Writing an IronPython Debugger: A Little Hack…err…Cleanup

Yesterday, I pushed out two commits to ipydbg. The first was simple, I removed all of the embedded ConsoleColorMgr code in favor of the separate consolecolor.py module I blogged about Thursday. The second commit…well, let’s just say it’s not quite so simple.

Last weekend, I was experimenting with breakpoints when I discovered that the MoveNext method of BreakpointEnumerator was throwing a NotImplementedException. Up to that point, I hadn’t modified any of the MDbg C# source code except to merge the corapi and raw assemblies into a single assembly. But since I had to fix BreakpointEnumerator, I figured I should make some improvements to the C# code as well. For example, I added helper functions to easily retrieve the metadata for a class or function.

In my latest commit, I’ve added a SymbolReader property to CorModule. Previously, I managed the mapping from CorModules to SymbolReaders in my IPyDebugProcess class via the symbol_readers field. However, since mapping CorModules to SymbolReaders is something pretty much any debugger app would have to do, it made more sense to have that be a part of CorModule directly. So now, you can set and retrieve the SymbolReader directly on the module. Furthermore, I moved the logic to retrieve a SymbolReader from the IStream provided in the OnUpdateModuleSymbols event into the CorModule class as well.

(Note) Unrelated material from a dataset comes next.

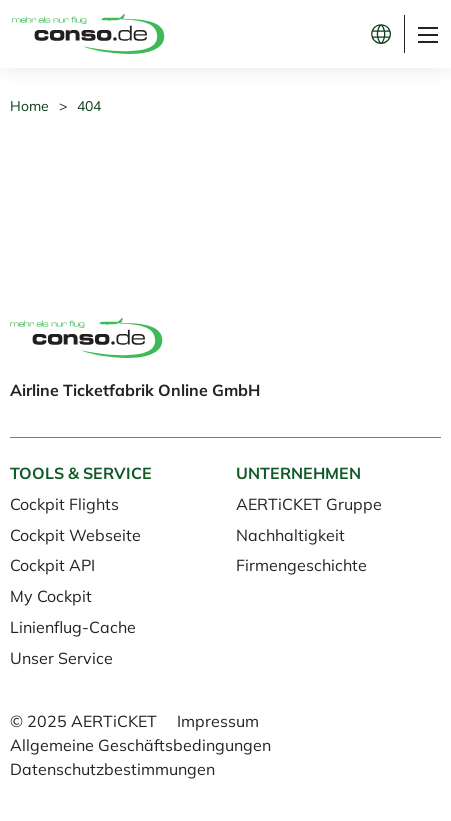 The height and width of the screenshot is (821, 451). I want to click on Tools & Service, so click(81, 473).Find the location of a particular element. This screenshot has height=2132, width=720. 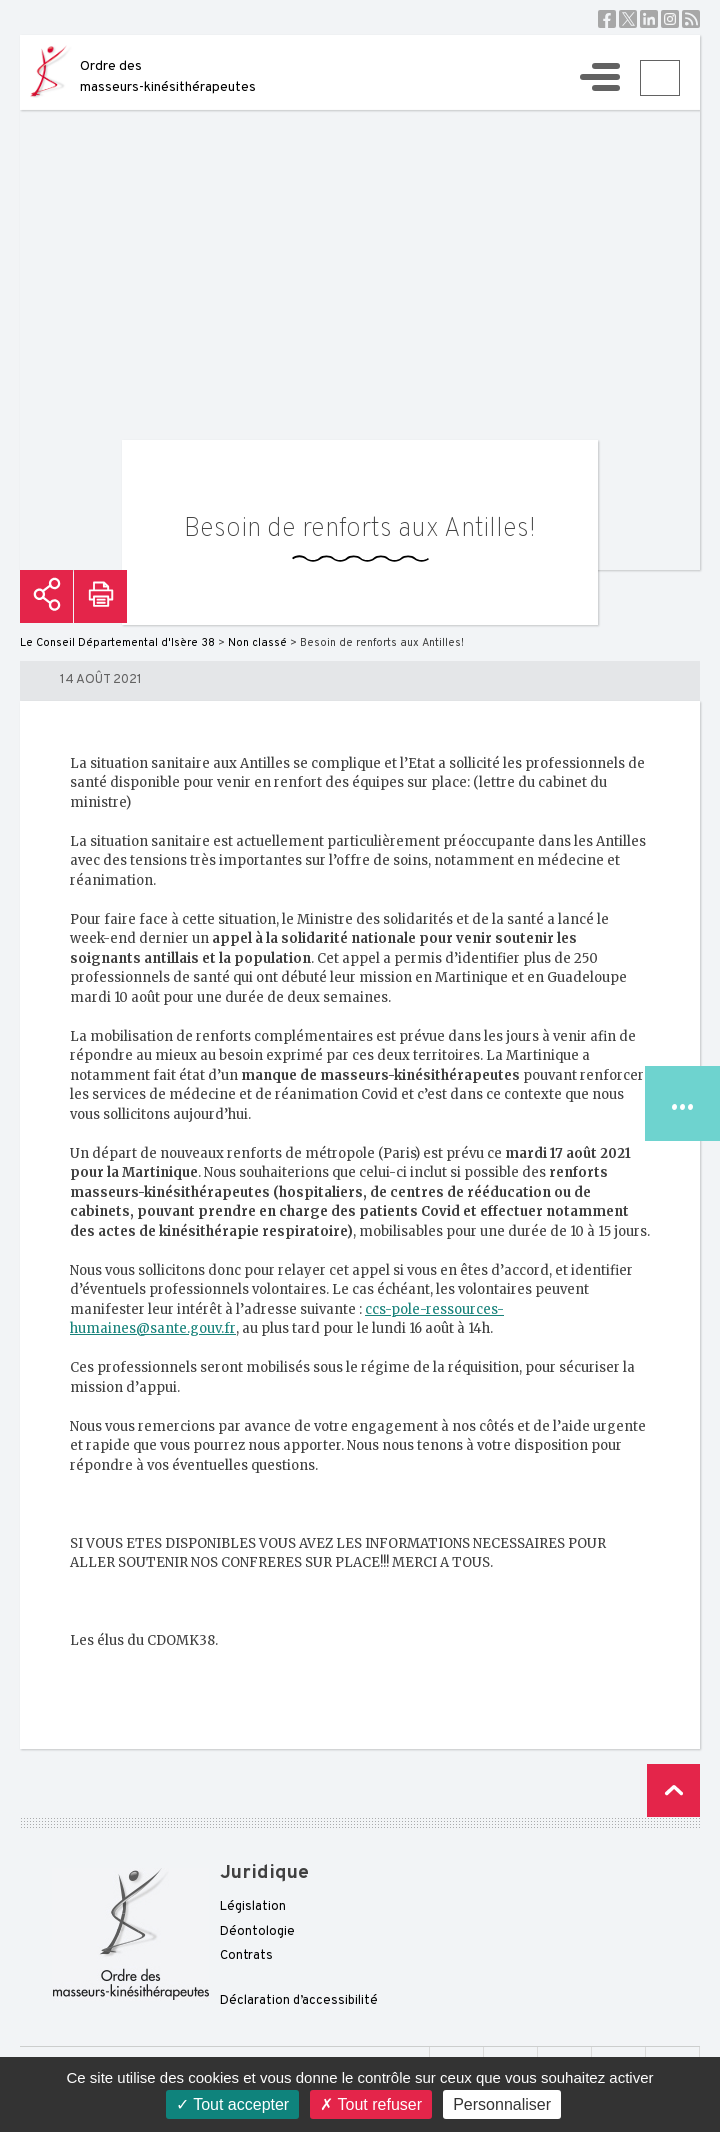

Linkedin is located at coordinates (649, 19).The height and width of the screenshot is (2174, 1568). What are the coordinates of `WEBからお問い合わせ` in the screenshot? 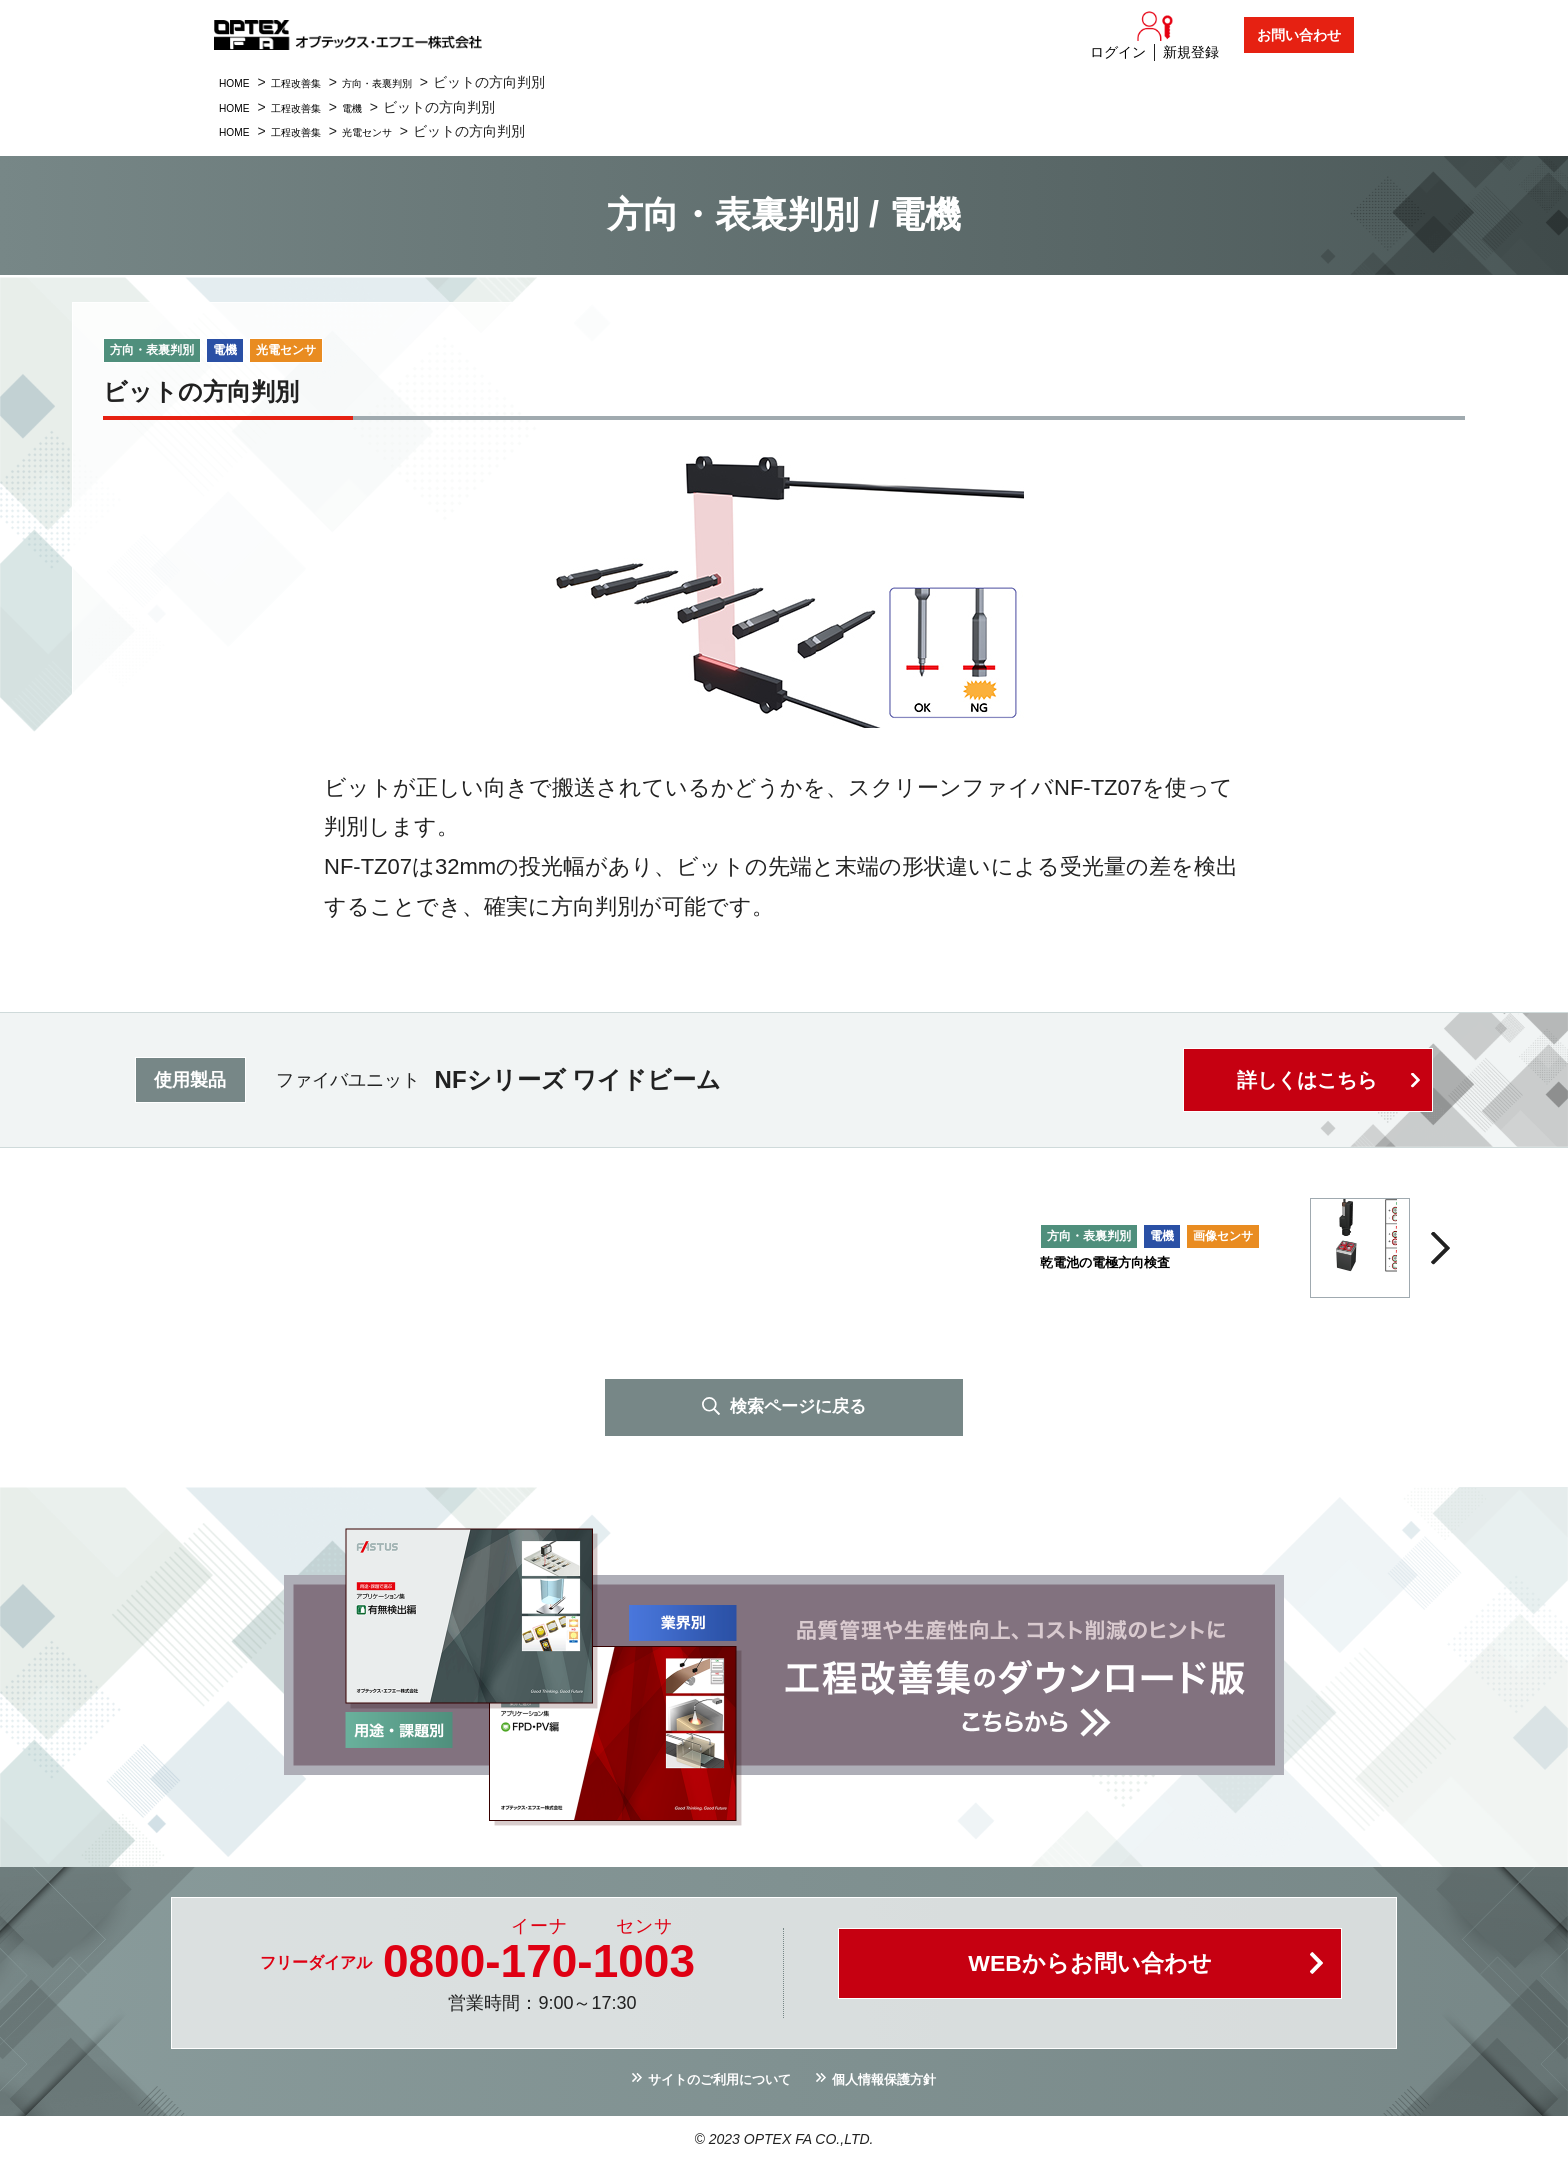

I wouldn’t have bothered to blog this change at all, except that if you look at how the SymbolReader property is implemented under the hood, it’s not what you would expect. Instead of having SymbolReader as an instance variable on CorModule – as you might expect -CorModule has a static dictionary mapping CorModules to SymbolReaders. The instance SymbolReader property simply then access to the underlying static dictionary.

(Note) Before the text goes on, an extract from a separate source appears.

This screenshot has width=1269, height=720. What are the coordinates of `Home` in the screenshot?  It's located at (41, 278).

//code taken from CorModule class in CorModule.cs
private static Dictionary<CorModule, ISymbolReader> _symbolsMap = 
    new Dictionary<CorModule, ISymbolReader>();

public ISymbolReader SymbolReader
{
    get
    {
        if (_symbolsMap.ContainsKey(this))
            return _symbolsMap[this];
        else
            return null;
    }
    set
    {
        _symbolsMap[this] = value;
    }
}

Now obviously, this the way you typically implement properties. However, the problem is that there isn’t a 1-to-1 mapping between the underlying debugger COM object instances and the managed objects instances that wrap them. For example, if you look at the CorClass:Module property, it constructs a new managed wrapper for the COM interface it gets back from ICorDebugClass.GetModule. That means that I can’t store the symbol reader as an instance field in the managed wrapper since I probably will never see a given managed wrapper module instance ever again.

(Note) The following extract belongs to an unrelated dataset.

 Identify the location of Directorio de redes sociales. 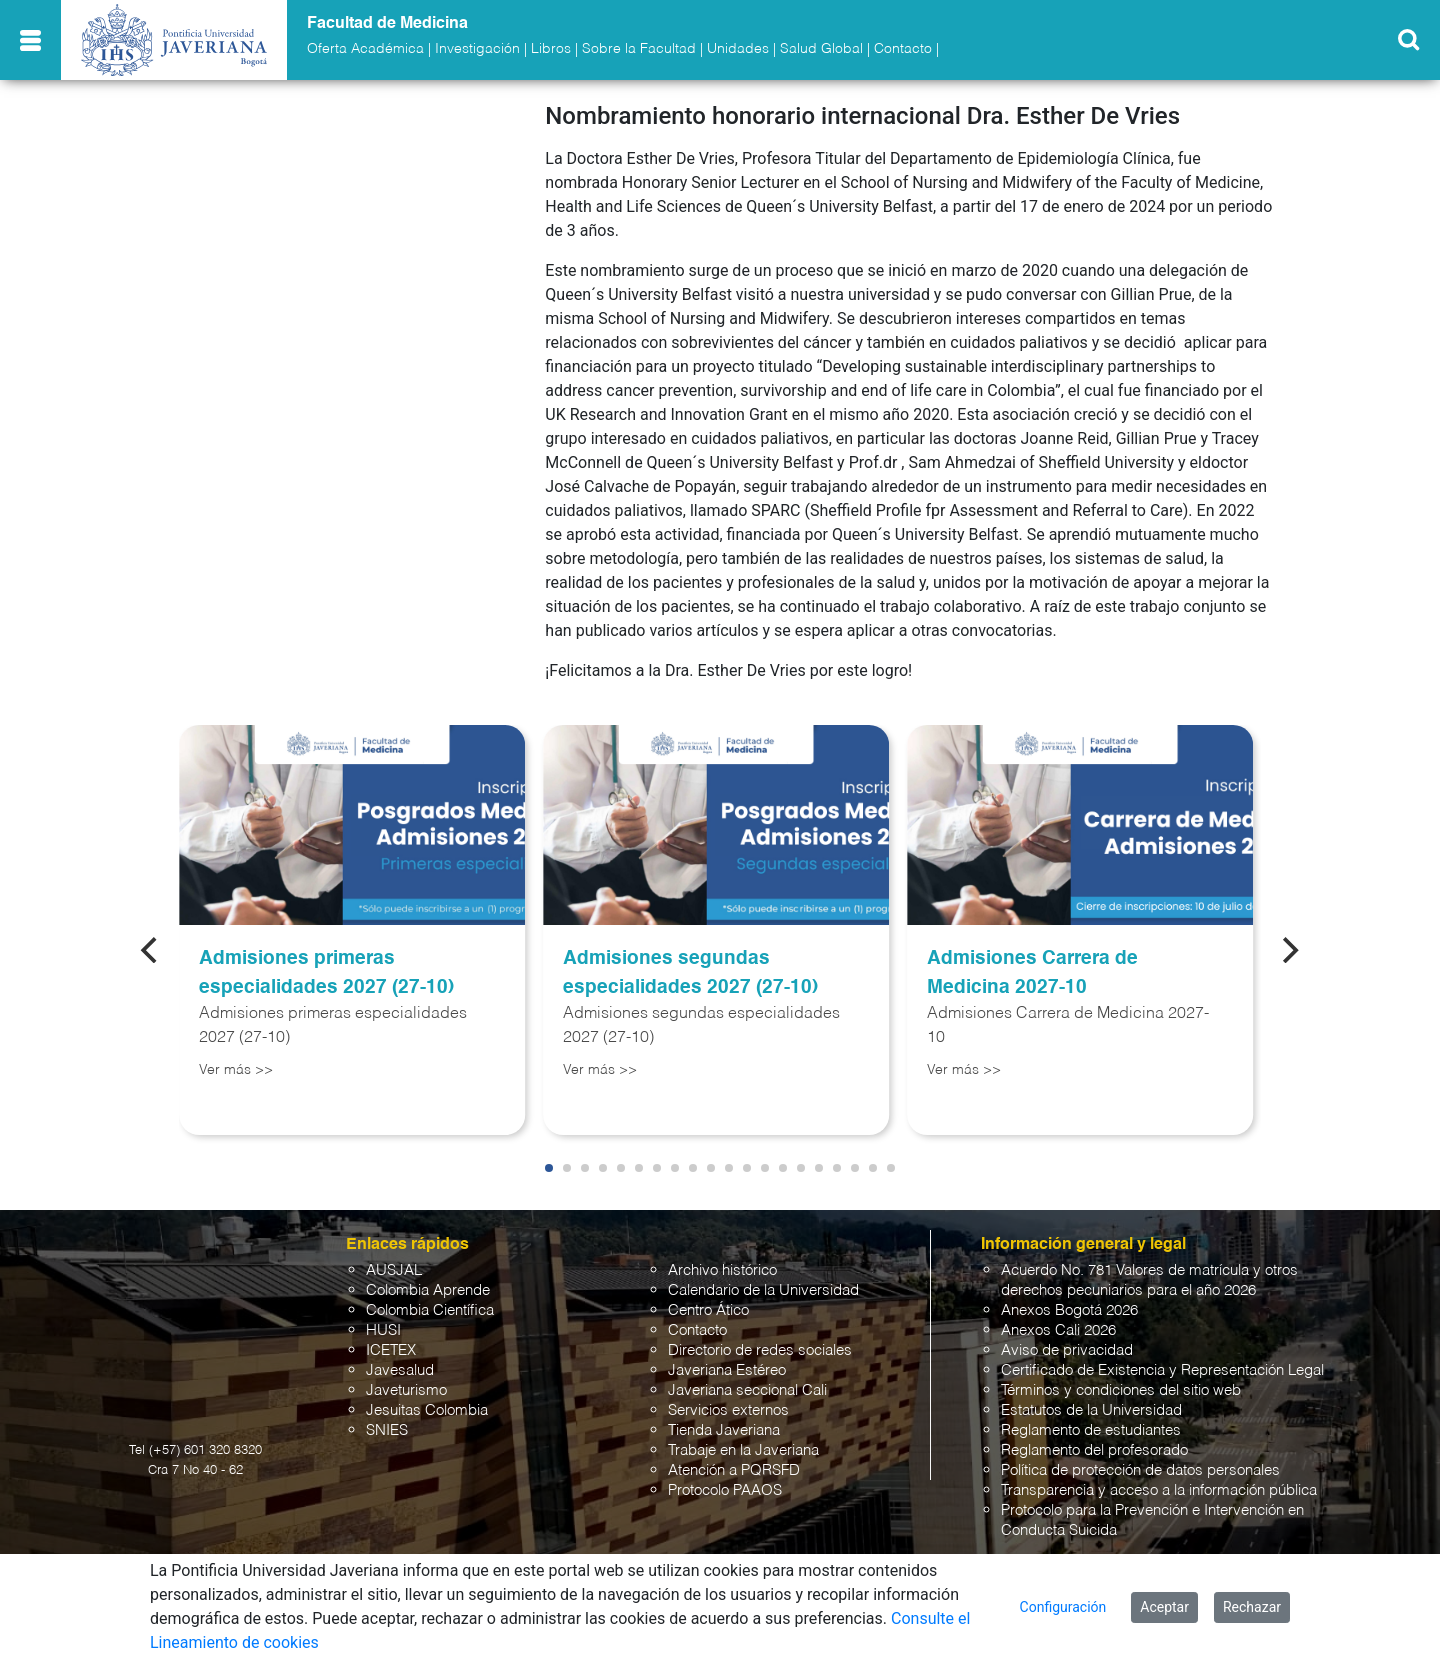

All of the debugger API wrapper classes including CorModule inherit from a class named WrapperBase which overrides Equals and GetHashCode. The overridden implementations defer to the wrapped COM interface, which means that two separate managed wrapper instances of the same COM interface will have the same hash code and will evaluate as equal. The upshot is that object uniqueness is determined by the wrapped COM object rather that the managed object instance itself.

Using a static dictionary to store a module instance property provides the necessary “it doesn’t matter what managed object instance you use as long as they all wrap the same COM object underneath” semantics. If I create multiple instances CorModule that all wrap the same underlying COM interface pointer, they’ll all share the same SymbolReader instance from the dictionary.

Yeah, it’s feels kinda hacky, but it works.